The modern Verb »atmen« was Middle High German (MHG) »atemen« and Old High German (OHG) (10th century) »atamon«. It is derived from the noun »Atem« (MHG »atem«, OHG »atum«). Etymologist believe, that the closest form in other old languages is Old Indian »atma« or »atman« which means breath, breeze, mind, soul, the self.
The word »Atmosphäre« was brought into German language as a foreign word used by scientists in the 17th century as a composition of the greek words
- ἀτμός (atmós) = steam, vapor, mist, haze, breath, breeze
- σφαῖρα (sphaira) = ball, sphere
The first of the two words is closely related to the verb ἄημι (áēmi) which means "to breath, to blow" and both are derived from Proto Indo European »áwēmi«. This again is also the root of English and German noun »Wind« and from latin »ventus« (which means wind and can be found in German »Ventilator« but also »Ventil«)

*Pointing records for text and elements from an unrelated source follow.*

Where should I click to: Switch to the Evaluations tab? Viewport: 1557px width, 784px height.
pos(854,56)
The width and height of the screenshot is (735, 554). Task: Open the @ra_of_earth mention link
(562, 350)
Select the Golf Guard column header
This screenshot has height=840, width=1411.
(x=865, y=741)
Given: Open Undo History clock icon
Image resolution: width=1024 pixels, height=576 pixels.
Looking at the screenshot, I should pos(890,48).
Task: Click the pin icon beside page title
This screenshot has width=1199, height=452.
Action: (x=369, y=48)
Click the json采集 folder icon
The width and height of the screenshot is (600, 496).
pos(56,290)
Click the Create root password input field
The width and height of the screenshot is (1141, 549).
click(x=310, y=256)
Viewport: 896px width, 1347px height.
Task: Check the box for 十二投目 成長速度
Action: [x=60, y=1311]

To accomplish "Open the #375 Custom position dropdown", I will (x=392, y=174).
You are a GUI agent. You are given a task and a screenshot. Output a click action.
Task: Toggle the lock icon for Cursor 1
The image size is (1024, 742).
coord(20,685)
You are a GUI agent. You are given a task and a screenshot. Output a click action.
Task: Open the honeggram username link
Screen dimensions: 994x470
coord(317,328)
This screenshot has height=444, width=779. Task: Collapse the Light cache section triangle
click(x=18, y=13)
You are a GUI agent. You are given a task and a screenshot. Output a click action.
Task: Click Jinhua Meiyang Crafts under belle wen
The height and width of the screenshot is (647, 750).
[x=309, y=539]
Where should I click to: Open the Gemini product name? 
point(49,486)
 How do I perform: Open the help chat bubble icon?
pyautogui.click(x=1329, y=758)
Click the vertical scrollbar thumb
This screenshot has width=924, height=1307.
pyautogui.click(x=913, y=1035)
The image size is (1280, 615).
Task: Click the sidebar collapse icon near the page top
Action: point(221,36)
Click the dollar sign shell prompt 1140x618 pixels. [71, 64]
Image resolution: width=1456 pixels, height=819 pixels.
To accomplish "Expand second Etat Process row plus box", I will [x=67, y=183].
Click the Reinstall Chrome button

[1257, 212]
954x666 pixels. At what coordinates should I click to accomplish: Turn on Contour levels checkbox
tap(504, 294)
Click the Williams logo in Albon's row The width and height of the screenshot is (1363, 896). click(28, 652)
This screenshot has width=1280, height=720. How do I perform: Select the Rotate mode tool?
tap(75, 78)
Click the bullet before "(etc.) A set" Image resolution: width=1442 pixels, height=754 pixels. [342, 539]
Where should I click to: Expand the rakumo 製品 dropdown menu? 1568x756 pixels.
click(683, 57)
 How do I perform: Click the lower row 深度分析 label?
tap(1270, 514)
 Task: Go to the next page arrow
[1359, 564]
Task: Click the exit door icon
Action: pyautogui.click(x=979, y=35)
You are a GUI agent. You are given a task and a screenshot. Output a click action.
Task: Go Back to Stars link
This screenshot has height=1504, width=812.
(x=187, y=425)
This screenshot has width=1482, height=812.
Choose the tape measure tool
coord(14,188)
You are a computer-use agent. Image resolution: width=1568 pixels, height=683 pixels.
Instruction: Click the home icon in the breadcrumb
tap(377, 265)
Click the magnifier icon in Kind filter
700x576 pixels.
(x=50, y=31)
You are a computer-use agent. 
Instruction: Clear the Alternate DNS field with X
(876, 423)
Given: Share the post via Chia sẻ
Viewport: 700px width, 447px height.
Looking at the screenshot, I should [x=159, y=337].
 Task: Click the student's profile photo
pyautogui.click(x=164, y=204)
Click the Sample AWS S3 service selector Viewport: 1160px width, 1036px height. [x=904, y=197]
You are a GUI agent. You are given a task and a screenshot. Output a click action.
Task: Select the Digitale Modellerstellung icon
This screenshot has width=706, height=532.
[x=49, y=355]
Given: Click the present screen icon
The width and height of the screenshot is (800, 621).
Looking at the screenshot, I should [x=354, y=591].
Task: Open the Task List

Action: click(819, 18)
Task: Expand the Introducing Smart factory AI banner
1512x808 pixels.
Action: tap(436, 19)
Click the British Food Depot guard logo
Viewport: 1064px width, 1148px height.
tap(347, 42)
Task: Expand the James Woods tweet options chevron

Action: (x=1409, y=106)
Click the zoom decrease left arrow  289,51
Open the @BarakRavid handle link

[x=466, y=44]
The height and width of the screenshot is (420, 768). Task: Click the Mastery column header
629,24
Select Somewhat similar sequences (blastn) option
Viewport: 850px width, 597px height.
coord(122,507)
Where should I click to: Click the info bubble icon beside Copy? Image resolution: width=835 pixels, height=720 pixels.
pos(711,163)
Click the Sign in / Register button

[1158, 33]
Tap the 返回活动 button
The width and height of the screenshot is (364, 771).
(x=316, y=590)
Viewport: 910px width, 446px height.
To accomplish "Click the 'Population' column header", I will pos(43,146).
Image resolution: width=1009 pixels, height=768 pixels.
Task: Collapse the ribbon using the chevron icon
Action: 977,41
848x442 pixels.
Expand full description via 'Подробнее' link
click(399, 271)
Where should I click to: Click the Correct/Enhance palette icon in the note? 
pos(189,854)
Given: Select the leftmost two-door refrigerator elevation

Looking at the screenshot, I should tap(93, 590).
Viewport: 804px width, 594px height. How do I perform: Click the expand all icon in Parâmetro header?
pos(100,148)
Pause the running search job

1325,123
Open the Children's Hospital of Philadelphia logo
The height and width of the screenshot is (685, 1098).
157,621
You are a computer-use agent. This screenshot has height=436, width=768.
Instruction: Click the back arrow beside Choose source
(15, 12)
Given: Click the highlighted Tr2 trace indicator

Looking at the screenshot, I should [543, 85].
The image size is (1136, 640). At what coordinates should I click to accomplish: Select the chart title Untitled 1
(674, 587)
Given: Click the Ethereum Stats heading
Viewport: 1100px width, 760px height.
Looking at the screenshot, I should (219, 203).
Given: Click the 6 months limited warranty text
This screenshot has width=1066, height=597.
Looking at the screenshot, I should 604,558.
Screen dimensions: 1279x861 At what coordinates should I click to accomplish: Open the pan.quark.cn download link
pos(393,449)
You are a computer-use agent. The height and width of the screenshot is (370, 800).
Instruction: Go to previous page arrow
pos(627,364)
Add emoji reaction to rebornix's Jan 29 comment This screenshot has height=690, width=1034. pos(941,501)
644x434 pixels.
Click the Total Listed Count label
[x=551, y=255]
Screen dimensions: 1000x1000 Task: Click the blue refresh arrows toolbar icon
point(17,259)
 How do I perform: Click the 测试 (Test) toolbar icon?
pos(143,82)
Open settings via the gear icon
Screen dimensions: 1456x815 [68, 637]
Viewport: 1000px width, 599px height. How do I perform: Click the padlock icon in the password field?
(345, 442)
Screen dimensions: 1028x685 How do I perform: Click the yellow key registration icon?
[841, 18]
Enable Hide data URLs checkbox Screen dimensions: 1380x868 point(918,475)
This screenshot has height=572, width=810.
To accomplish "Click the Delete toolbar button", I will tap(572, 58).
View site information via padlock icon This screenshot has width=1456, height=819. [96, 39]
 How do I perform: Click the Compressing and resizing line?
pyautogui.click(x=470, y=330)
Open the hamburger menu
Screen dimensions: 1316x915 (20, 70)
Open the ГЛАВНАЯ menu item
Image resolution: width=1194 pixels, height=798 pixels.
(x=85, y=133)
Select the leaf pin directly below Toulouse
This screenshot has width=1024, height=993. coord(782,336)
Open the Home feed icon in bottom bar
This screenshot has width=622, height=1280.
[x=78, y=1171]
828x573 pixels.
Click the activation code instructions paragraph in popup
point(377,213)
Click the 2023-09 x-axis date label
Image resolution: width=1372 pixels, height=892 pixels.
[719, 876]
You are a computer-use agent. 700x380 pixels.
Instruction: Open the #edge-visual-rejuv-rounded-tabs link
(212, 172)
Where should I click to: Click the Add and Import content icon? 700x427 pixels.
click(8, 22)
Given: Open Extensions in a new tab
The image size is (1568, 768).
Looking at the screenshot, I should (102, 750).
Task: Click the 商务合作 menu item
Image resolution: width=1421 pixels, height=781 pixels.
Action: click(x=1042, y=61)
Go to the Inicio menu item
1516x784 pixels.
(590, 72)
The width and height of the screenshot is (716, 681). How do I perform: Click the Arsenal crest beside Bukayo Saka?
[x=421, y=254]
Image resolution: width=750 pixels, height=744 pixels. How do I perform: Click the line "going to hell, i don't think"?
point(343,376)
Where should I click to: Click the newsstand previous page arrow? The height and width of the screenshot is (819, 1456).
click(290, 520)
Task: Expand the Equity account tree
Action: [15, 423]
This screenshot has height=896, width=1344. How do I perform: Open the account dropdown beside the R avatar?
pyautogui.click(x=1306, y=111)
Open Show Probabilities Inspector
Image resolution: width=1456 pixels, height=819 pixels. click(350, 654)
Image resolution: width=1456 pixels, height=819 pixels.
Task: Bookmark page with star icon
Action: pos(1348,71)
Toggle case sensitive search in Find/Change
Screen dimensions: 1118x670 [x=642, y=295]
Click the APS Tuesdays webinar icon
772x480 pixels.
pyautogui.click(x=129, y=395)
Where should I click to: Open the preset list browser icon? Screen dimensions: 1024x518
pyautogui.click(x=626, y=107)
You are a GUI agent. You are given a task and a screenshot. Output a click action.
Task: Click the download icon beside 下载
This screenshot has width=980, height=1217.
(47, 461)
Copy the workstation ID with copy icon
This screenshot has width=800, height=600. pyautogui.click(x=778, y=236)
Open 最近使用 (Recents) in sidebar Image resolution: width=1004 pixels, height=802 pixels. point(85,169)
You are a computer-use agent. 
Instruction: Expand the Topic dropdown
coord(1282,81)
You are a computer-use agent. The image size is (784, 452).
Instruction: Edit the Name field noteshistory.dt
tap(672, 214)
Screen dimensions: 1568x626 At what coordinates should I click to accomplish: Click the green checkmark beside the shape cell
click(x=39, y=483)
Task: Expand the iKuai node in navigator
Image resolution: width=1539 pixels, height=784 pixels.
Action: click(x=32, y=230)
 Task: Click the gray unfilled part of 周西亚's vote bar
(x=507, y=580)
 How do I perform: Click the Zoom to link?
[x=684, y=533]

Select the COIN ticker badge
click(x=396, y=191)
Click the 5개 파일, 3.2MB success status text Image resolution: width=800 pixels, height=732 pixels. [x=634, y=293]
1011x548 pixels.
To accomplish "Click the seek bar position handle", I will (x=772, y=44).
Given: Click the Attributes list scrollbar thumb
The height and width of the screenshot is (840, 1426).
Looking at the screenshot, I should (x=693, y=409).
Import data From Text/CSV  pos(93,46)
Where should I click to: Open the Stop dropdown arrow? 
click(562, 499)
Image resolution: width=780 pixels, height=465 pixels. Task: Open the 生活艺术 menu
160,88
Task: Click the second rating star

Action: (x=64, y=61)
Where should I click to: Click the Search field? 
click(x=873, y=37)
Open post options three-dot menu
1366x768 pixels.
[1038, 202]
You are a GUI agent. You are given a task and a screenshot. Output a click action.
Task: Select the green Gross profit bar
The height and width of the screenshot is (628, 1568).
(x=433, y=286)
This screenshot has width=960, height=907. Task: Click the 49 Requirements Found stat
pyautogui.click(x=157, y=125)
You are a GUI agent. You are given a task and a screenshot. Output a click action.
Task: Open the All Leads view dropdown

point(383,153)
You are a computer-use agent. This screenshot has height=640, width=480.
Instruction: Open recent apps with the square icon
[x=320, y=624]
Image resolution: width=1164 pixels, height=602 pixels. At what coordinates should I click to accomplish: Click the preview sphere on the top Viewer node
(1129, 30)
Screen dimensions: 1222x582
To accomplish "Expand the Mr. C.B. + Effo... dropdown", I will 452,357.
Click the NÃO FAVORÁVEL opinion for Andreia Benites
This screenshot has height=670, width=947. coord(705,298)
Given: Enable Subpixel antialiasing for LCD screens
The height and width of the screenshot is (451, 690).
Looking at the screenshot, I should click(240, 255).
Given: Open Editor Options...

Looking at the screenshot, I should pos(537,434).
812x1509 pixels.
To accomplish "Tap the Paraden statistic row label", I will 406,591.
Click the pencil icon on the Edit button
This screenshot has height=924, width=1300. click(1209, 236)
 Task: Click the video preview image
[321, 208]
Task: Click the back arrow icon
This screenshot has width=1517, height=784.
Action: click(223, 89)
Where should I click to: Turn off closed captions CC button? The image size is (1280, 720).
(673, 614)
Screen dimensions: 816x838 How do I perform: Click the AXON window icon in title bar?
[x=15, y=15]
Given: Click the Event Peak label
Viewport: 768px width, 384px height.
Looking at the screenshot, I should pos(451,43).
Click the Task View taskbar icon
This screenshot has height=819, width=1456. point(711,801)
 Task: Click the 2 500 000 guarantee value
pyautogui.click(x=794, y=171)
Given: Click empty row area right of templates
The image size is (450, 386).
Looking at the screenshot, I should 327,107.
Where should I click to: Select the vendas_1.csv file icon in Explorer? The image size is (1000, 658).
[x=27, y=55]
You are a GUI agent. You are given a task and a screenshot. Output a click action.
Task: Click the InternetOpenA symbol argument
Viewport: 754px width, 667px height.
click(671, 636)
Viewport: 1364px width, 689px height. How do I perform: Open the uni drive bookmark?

In my researches I did not find a clear statement that says, that Old Indian »atma« is related to greek »atmós« (both can mean breath, breeze) or to Proto Indo European »áwēmi«. But since the meaning of these words is so similar, and also the words themselves sound so similar, I believe, that there is a connection. But, as just said: I didn't find any clear statements about such a relationship.